From E. A. Wheler   17 April 1879

3 Bertie Terrace

17 Apl 1879

My dear Cousin,

I wrote last week to my Cousin Mrs. Nixon, & enclose you her reply.1 She is Daughter to the late Mr. & Mrs. John Gisborne, & her mother was Millicent Pole, my grandmother’s youngest Daughter, by her first marriage.2 Mrs. Gisborne was nine years older than my mother, & was very fond of talking over old times with her Daughter Mrs. Nixon. You will see she gives a different version of the cause which drew Dr. D. to Newmarket, & which certainly sounds more probable tho’ my mother always said it happened on his way to Margate.3 Mrs. Nixon spoke to me once about my Uncle Erasmus Darwin’s sad death, & said it was Mrs.

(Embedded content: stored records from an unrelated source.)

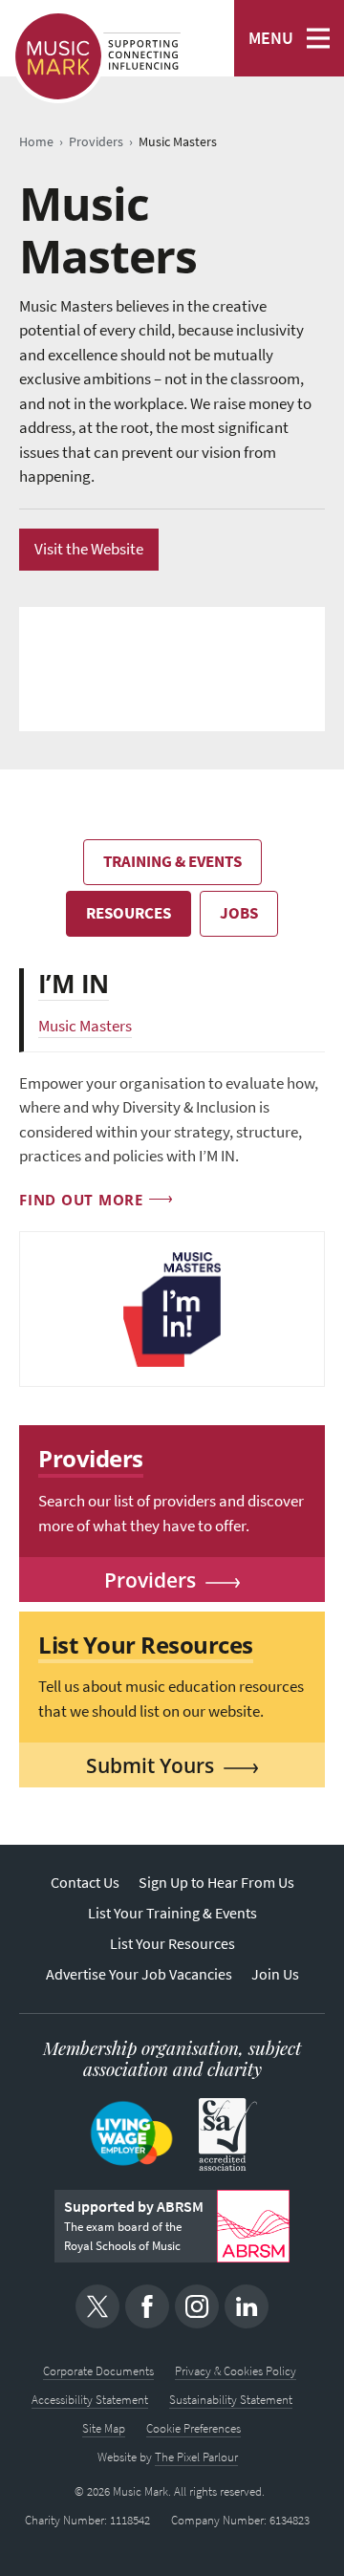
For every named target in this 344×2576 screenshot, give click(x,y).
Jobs (239, 913)
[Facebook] (147, 2306)
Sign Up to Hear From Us (216, 1882)
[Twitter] (97, 2306)
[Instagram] (197, 2306)
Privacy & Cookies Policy (235, 2371)
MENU (270, 38)
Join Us (275, 1974)
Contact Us (85, 1882)
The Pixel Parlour (196, 2457)
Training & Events (172, 862)
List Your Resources (172, 1944)
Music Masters (85, 1026)
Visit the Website (88, 549)
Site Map (103, 2428)
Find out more (81, 1199)
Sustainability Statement (230, 2400)
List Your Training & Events (172, 1913)
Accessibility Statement (90, 2400)
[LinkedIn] (247, 2306)
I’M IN (73, 983)
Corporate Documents (98, 2371)
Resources (128, 913)
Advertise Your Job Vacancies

Pole of Radbourne (Daughter in law to my gdmother) who by her impatience to have some law matters settled caused him to overwork his brain.4

Another anecdote came into my mind the other day, shewing how much my grandfather was appreciated. Lady Charlotte Finch, governess to Queen Charlotte’s Daughters, had two granddaughters, the Miss Fieldings, who were much at court.5 Mrs. Fielding brought one of her Daughters to Derby to consult Dr. D. & the Miss Fieldings staid some little time at the House on a visit to my gdmother. When they returned home, they visited their gdmother Lady C Finch, & thro’ her, George the 3d. heard of Dr Darwin’s fame, & said “Why does not Dr. D come to London. He shall be my Physician if he comes”, & repeated this in his usual way. My mother said that he & my gd.mother disliked the thought of a London life so much, that the hint was not acted upon.6 I was talking to Emma about this, & she perfectly remembers my mother telling us this, & yesterday, on looking into Baroness de Bunsen’s memoirs, which we have just received, in page 68 she mentions Mrs. Fielding consulting Dr. D for her Daughter, & in page 38 she mentions paying a call at the Priory & being so struck with the beauty of the three Miss Darwins.7

You need not return Mrs. Nixon’s letter & with my kind remembrances to Mrs. Darwin

Believe me | very truly yours | E A Wheler

CD annotations

2.4 the … fame, 2.7] scored pencil
2.13 & being … Darwins 2.14] double scored pencil
Top of letter: ‘The King | Dr not vain | Not ambitious | the King often has expressed surprise of his not having gone to London | Beauty of the Miss Darwins’ pencil


Emma Nixon’s letter has not been found; Wheler later asked for it to be returned (see letter from E. A. Wheler, 18 April 1879).
Millicent Pole married John Gisborne in 1792; she was the daughter of Elizabeth Pole, who later became Erasmus Darwin’s second wife (King-Hele ed. 2003, p. 142).
CD noted that there were extreme variations in the details of the story about Erasmus Darwin’s being tipped off about a winning horse at Newmarket by a jockey whose mother had been treated kindly by Darwin during her illness (see Erasmus Darwin, pp. 63–4). Wheler’s mother was Frances Anne Violetta Galton.
Erasmus Darwin’s second son, Erasmus, was a lawyer. He had drowned in 1799 after falling or throwing himself into the river at the bottom of the garden of Breadsall Priory, his recently purchased home in Derbyshire. Mary Pole, wife of Sacheverell Pole of Radbourne Hall, Derbyshire, was Elizabeth Darwin’s daughter-in-law.
Charlotte Finch was the royal governess at the court of George III and Queen Charlotte; there were six princesses under her care. Charlotte Finch had three granddaughters, Sophia Charlotte Fielding, Matilda Fielding, and Augusta Sophia Fielding; their mother was Finch’s daughter Sophia Fielding.
CD quoted from this paragraph in Erasmus Darwin, pp. 69–70.
Emma Sophia Galton was Elizabeth Anne Wheler’s sister. Both the mention of Sophia Fielding’s consulting Erasmus Darwin about her daughter, and the visit to Breadsall Priory, occur on p. 38 in volume 1 of The life and letters of Frances Baroness Bunsen (Hare 1879); Elizabeth Wheler must have written p. 68 in error. The Miss Darwins were the three daughters of Erasmus and Elizabeth Darwin: Frances Anne Violetta Darwin, Emma Georgiana Elizabeth Darwin, and Harriot Darwin. According to Frances Bunsen, ‘the daughters of Dr. Darwin had a right to the inheritance of beauty from their mother’ (Hare 1879, p. 38).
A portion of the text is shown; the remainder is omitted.